Rev. Allen Hoger, pastor of Immanuel Lutheran Church in Wichita, said Middelstadt will be “especially remembered for finding homes for — and for helping homes with — children with special needs.”
The deaconess also was “an advocate for mutual understanding between the races, and for minority rights,” he said, and “a great asset to Moses Thompson, who sought as a minority business owner to help the residents of central Wichita by securing contracts for demolition and asbestos removal.”
Thompson, who had known Middelstadt for more than 30 years and considered her his closest friend, said the deaconess had helped several of his family members and likely would have forgiven her killer.
“She was that kind of person,” he said, adding, “She taught me how to understand and accept people.”
The deaconess also served the Immanuel congregation through teaching, helping parish families in various ways, administering its “Love Fund” to help members and non-members in financial need, coordinating its English-as-a-second-language program, and overseeing its monthly food-distribution program.
Even though she was slightly built and soft-spoken, Middelstadt “possessed a fiery tenacity when it came to helping others secure what they needed,” Pastor Hoger told Reporter. “She was also very level-headed and kind-spoken, and was cherished for how she always treated people fairly and did not speak ill of anyone.”
A story on the Web site of The Wichita Eagle characterized Middelstadt as “fearless.”
“She thought nothing of walking through known gang neighborhoods and handing out fliers for Immanuel Lutheran Church,” said the Eagle, paraphrasing Phyllis Jenish, parish secretary at Immanuel.
Hoger told the Eagle that Middelstadt wasn’t naïve about danger because she knew what could happen — she had been in frightening situations before.
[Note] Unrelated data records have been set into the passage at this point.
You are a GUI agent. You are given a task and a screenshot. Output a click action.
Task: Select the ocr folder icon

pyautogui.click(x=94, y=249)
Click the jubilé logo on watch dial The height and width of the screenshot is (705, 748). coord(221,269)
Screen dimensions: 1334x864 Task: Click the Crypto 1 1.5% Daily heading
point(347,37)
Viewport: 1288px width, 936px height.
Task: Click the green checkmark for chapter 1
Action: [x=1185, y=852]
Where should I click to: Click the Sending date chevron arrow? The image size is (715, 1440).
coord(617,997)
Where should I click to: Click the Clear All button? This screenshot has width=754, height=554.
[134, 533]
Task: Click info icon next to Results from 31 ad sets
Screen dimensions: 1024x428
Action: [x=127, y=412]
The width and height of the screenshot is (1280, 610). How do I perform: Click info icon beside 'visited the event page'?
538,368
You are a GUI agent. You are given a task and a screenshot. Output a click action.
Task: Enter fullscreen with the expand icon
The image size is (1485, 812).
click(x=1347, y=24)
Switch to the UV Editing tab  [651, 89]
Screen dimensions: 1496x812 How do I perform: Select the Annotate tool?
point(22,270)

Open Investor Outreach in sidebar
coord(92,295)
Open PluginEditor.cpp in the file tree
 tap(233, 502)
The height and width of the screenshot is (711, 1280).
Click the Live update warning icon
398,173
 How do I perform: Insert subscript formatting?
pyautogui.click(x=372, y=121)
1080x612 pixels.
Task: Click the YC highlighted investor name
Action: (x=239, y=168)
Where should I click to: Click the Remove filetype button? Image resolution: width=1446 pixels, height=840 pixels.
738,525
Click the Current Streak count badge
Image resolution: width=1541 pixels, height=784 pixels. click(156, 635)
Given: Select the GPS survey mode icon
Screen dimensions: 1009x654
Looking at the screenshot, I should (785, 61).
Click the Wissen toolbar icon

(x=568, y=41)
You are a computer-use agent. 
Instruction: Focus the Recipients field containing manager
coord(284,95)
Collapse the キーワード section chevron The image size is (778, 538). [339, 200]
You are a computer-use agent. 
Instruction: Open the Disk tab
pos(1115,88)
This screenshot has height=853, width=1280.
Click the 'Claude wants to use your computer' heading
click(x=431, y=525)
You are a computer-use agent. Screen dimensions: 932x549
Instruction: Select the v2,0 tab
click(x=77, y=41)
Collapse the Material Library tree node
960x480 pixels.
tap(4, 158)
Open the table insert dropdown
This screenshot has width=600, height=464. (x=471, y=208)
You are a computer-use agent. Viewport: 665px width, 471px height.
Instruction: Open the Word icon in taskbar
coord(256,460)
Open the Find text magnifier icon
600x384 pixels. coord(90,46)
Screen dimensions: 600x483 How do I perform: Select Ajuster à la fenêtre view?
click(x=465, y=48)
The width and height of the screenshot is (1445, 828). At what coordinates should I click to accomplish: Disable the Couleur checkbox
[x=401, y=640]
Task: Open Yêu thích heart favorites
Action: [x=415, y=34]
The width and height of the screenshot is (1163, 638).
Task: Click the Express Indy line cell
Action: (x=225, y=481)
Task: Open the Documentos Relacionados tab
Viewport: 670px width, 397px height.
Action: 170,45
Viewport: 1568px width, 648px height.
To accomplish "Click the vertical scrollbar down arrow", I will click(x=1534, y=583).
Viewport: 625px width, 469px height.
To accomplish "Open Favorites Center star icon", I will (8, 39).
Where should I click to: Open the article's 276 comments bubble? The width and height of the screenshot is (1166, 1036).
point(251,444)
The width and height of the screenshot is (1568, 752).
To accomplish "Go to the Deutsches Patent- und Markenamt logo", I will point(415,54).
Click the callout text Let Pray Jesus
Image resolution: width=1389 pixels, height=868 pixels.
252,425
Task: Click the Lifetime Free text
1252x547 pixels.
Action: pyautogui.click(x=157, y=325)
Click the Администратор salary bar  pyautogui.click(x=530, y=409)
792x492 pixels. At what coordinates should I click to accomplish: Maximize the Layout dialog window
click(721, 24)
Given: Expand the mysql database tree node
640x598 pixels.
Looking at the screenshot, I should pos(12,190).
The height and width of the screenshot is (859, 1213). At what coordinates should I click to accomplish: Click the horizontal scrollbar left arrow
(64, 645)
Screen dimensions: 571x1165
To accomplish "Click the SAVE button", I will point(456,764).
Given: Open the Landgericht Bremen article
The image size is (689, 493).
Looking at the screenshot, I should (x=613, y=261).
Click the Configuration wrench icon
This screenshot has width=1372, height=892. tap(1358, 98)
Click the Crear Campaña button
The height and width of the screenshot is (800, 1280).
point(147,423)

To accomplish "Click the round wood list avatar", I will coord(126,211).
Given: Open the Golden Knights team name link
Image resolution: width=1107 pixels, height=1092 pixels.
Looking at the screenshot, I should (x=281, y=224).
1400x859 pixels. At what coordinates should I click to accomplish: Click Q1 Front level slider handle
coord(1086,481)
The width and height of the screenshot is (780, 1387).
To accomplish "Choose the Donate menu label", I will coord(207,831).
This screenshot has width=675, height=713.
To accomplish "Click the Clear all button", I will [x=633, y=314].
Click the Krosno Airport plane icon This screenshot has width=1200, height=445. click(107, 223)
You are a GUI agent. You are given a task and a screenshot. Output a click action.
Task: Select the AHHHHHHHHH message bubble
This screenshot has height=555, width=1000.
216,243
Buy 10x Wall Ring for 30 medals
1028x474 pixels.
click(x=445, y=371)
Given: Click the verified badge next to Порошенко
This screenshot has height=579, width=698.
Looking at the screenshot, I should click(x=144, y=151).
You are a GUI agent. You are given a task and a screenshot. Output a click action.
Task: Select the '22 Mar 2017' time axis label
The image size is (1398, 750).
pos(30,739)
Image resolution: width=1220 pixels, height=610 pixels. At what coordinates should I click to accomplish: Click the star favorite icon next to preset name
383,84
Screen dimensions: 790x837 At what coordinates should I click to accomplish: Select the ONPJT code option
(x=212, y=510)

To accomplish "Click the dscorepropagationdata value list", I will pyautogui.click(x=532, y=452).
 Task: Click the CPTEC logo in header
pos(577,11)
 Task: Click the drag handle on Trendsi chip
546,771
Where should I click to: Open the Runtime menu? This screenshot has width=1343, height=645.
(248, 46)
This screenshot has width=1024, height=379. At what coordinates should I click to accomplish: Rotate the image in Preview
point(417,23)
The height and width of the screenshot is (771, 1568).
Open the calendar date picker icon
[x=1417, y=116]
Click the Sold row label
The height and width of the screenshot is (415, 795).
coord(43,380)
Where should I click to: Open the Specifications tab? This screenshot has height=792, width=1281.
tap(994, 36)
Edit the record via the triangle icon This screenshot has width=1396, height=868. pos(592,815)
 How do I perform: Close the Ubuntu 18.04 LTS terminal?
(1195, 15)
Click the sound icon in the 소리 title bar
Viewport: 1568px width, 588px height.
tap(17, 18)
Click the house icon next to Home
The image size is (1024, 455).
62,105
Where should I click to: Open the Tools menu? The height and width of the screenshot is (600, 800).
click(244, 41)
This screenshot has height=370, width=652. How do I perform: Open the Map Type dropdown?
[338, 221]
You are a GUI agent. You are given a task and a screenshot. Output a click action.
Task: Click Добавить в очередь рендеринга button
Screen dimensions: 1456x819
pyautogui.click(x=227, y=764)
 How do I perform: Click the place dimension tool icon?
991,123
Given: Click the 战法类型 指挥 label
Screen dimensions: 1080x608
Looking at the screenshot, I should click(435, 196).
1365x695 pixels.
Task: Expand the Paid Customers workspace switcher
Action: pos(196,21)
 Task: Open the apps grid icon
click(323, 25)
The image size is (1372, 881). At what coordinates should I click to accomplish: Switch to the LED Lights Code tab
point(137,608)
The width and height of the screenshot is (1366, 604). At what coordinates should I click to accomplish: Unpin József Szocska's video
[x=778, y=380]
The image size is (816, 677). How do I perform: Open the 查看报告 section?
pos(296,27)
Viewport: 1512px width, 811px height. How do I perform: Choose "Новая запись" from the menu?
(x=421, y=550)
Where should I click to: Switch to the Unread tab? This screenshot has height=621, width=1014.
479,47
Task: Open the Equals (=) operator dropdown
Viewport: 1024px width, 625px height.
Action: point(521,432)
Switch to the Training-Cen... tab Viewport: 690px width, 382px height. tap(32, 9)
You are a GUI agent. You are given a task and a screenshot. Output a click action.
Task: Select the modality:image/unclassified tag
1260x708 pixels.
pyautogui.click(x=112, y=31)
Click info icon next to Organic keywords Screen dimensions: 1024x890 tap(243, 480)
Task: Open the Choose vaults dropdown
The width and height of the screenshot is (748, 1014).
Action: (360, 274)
But she willingly went where she needed to go to help others, he said.
“God is going to speak to this community through her death, even as He did through her life,” Hoger told the newspaper.
More than a dozen members of the Lutheran Deaconess Association joined 200-plus mourners at Middelstadt’s Aug. 7 funeral at Immanuel, which featured the Deaconess Litany and “was packed with poignant and joyous hymns,” Hoger said.
The deaconess is survived by a brother and sister-in-law, Ron and Barb Middelstadt of Elk River, Minn.
Memorial contributions may be made to the Lutheran Deaconess Association, 1304 LaPorte Ave., Valparaiso, IN 46383, and the Self-Help Network Center, c/o Wichita State University, Department of Psychology, P.O. Box 201, Wichita, KS 67260.